- PROBLEM DETAILS: Below are some records. Return exactly the lines from the one containing "Task: Select Aleesha's name in member list" through the one containing "Image resolution: width=843", both included, and only those.

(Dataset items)
========================================
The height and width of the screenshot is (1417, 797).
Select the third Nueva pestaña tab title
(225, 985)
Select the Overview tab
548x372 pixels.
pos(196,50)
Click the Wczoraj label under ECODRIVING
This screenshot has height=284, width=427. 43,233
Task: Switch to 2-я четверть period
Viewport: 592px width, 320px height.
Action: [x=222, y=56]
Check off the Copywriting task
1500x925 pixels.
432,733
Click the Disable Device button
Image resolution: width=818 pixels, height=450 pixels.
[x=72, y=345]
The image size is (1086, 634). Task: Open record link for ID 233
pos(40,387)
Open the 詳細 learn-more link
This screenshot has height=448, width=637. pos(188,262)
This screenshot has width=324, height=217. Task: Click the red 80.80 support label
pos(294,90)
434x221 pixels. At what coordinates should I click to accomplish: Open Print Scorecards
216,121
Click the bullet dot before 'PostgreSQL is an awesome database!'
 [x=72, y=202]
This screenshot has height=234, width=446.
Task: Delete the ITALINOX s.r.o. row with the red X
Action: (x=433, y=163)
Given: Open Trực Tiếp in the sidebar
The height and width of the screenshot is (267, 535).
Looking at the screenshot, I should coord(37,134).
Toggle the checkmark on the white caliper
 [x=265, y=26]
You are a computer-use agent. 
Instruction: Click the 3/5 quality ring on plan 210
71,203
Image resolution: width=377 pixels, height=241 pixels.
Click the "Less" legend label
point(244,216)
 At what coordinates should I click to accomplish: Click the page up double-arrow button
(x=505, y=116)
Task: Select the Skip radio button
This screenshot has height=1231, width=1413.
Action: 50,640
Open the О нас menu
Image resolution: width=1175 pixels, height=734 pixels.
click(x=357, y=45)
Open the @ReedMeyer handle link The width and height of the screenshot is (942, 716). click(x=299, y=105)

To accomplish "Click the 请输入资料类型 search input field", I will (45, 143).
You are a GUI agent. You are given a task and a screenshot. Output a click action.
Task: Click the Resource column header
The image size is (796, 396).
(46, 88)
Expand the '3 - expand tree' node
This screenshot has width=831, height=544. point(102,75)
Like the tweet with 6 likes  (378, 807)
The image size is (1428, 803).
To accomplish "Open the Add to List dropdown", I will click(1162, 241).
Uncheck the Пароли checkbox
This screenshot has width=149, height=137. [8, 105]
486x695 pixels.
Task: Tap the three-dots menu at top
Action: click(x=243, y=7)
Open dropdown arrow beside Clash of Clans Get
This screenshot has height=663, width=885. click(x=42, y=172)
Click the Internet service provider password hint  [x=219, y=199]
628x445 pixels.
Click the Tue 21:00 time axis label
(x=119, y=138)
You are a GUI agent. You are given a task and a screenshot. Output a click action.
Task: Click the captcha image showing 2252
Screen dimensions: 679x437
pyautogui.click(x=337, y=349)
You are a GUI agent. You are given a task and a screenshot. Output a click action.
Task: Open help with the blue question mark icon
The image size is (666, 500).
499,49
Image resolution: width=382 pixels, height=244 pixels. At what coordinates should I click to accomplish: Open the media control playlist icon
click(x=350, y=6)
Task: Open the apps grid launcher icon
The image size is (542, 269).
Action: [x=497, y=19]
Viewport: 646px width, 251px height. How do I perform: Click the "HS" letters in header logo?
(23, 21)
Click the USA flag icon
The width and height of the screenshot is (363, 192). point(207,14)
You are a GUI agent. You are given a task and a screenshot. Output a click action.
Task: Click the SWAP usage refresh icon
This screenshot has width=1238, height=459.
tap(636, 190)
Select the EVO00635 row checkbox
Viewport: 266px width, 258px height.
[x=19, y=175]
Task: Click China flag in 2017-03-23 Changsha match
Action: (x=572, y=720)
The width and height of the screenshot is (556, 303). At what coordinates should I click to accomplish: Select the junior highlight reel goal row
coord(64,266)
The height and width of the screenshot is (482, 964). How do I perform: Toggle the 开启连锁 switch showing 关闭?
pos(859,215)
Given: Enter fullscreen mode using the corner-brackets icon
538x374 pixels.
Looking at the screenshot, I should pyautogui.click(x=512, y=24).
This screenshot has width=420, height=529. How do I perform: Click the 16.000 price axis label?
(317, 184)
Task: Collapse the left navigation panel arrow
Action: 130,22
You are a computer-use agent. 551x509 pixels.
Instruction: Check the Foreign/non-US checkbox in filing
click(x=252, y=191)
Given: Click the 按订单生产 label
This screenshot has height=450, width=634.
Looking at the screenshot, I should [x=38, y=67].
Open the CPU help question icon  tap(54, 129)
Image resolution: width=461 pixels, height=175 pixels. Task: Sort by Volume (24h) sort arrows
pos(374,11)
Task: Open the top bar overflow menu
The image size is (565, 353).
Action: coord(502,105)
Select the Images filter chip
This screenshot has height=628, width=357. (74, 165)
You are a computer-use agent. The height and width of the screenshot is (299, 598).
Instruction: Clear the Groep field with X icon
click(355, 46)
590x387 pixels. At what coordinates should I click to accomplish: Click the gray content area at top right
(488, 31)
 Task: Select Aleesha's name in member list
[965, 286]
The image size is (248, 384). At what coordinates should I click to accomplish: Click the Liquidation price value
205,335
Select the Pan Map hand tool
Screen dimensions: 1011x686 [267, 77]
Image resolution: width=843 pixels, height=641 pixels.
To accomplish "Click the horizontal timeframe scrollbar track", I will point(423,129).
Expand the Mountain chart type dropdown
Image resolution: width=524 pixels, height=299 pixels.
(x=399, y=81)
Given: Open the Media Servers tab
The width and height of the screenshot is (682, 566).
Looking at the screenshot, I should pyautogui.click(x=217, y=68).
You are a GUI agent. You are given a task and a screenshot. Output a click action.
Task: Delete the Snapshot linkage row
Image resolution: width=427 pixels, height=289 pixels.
========================================
- ANSWER TO THE PROBLEM:
 Task: Select Aleesha's name in member list
[965, 286]
The image size is (248, 384). At what coordinates should I click to accomplish: Click the Liquidation price value
205,335
Select the Pan Map hand tool
Screen dimensions: 1011x686 [267, 77]
Image resolution: width=843 pixels, height=641 pixels.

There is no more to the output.